Town in Ādaži Municipality, Latvia

Carnikava (Livonian: Sarnikau, Koivemund, Zarnikau), previously Sānkaule, is a city and the extra-territorial center of the Carnikava Parish of Ādaži Municipality in the Vidzeme region of Latvia. It's located 25 km north from Riga at the mouth of the Gauja River. Carnikava had 4689 residents as of January 2020.

On 22 August 2026, Carnikava received city/town rights. Previously it was one of the largest villages of Latvia. (see List of largest villages in Latvia).

== Etymology ==
The name Carnikava is believed to be of Livonian origin, with its earlier version Sarnikau reportedly translating as 'ash tree valley' (ošleja or ošu (ie)leja in Latvian). The contemporary Livonian words for ash tree are särn (särni in dative) or sǟrna – however, the word for 'valley' is luoik.
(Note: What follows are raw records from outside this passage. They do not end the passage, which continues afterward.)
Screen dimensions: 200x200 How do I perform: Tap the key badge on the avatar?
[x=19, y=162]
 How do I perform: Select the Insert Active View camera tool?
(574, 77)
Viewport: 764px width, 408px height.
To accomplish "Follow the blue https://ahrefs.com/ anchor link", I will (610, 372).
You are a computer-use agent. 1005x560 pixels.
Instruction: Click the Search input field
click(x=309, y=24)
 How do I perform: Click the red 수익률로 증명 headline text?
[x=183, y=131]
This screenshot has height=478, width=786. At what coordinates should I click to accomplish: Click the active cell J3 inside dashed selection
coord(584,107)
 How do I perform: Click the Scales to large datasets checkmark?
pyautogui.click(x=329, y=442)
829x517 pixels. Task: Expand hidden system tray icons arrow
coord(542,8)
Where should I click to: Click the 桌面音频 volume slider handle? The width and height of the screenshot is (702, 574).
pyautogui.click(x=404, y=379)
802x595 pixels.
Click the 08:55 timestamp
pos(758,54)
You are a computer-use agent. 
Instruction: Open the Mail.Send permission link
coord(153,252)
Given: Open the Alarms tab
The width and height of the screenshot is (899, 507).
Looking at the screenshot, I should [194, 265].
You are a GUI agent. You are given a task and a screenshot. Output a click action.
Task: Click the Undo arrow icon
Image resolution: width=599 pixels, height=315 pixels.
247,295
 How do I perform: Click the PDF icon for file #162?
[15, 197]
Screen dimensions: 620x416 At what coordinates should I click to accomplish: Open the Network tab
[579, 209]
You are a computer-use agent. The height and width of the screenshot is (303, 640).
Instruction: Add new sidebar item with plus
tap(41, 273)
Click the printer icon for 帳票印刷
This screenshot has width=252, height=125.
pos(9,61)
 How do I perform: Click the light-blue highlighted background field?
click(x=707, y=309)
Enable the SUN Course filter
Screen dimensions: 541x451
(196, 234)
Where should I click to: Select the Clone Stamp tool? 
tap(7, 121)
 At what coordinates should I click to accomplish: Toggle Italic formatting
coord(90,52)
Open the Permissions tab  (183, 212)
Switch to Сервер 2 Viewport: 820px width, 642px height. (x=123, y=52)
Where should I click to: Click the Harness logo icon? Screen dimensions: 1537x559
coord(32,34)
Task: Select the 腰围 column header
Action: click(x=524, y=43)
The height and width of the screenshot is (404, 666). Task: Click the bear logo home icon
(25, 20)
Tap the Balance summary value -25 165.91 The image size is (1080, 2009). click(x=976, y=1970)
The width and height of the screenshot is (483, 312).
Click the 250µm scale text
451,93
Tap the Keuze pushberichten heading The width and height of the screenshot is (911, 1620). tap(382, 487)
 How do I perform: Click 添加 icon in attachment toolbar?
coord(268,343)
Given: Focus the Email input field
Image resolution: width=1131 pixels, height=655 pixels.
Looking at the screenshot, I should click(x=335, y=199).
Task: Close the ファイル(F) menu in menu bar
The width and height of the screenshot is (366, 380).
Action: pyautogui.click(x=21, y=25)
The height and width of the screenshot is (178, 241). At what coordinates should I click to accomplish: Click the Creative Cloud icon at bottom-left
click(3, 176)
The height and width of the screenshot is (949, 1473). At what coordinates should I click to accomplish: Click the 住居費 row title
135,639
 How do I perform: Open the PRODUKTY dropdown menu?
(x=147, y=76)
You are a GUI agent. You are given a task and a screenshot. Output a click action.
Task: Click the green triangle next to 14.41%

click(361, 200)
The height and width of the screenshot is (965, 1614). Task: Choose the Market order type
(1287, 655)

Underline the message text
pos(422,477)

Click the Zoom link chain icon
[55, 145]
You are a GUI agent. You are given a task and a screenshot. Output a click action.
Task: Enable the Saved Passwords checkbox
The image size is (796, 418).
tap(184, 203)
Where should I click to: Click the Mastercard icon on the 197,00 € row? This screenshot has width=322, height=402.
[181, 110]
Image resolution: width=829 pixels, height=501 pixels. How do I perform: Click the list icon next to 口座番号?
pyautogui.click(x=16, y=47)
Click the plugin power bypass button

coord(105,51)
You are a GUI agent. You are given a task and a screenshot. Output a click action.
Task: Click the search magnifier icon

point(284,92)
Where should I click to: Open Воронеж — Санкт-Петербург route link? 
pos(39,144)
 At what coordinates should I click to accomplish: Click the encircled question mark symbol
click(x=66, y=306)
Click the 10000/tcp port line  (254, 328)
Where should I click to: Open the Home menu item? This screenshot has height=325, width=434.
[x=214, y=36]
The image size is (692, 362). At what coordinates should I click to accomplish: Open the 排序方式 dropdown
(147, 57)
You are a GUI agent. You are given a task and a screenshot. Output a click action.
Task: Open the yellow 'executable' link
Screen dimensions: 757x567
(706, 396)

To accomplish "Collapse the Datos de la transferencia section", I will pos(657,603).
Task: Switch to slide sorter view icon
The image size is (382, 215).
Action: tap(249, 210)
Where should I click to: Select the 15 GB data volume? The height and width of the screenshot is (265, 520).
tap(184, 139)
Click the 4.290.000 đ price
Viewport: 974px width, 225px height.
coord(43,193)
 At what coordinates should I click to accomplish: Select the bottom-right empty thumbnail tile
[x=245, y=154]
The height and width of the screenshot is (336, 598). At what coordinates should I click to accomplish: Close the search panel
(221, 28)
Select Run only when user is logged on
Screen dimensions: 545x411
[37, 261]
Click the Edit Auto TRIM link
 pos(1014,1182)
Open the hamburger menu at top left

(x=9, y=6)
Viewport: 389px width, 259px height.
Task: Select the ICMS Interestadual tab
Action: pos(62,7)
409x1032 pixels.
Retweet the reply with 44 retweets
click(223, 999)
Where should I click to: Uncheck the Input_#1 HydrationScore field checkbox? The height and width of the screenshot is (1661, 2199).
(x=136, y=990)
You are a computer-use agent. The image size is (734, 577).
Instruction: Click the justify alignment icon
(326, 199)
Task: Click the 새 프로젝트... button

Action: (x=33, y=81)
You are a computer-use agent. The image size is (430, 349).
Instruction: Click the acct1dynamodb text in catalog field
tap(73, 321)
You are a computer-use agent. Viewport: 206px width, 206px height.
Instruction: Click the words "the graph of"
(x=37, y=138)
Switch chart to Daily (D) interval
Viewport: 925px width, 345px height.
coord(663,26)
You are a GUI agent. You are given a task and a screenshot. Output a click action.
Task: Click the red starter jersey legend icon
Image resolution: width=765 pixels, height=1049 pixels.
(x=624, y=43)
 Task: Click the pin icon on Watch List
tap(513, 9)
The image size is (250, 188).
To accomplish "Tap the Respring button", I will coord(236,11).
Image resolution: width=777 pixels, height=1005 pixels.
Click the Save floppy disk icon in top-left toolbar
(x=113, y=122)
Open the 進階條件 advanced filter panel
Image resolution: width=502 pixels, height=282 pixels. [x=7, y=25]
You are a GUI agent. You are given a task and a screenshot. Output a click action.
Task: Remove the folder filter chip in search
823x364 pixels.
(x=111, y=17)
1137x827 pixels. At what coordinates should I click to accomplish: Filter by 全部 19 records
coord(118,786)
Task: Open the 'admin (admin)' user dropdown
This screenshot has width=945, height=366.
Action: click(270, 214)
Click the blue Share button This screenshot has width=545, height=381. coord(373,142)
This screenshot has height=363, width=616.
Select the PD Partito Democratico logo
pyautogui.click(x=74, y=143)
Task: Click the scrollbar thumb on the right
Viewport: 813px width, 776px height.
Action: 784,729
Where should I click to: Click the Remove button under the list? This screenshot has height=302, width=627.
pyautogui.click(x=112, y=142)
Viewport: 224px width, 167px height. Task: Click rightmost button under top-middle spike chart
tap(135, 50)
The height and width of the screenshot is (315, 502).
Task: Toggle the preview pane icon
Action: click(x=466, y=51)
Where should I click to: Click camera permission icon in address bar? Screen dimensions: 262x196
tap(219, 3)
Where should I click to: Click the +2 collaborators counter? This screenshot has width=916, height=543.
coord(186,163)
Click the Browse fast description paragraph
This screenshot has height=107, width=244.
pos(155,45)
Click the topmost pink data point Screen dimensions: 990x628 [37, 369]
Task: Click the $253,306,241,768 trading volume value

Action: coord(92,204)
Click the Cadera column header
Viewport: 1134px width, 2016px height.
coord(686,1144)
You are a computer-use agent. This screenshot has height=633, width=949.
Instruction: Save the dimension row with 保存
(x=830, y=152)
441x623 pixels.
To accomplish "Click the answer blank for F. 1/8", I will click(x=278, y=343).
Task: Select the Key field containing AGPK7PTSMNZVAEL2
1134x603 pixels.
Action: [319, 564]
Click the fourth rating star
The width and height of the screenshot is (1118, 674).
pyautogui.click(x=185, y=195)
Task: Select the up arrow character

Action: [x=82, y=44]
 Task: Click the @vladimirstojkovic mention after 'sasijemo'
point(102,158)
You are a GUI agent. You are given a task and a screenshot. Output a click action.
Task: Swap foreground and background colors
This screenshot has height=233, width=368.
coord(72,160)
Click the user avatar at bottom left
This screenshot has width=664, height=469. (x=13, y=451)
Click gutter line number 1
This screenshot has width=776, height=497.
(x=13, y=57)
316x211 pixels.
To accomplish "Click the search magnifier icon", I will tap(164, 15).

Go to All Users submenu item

In German, the name Koivemund translates as 'the mouth of the Koiva (river)', with Koiva being a Finno-Ugric name of the Gauja River. Sānkaule was briefly borrowed in Latvian from one of the names of Carnikava Manor at the time by the periodical Latviešu Avīzes and Sānkeaute was used by Krišjānis Barons in his notes. In German and other languages the variations of the placename are Zarnikau, Czernekow etc.

== History ==
The area was first mentioned in Livonian Chronicle of Henry in 1211 as a summoning place of Livonian troops under the name of Coywemunde or Coiwemunde. Later Carnikava grew around Carnikava (Zarnikau, Meņģele) Manor into a fishermen village, where reportedly in the 1880 the first breeding fishery and canned fish factory in the Russian Empire was established. Due to its proximity to the Baltic Sea, several forest lakes, the Gauja and annual fishermen and craftsmanship fairs, nowadays Carnikava is a popular summer resort among visitors from Riga.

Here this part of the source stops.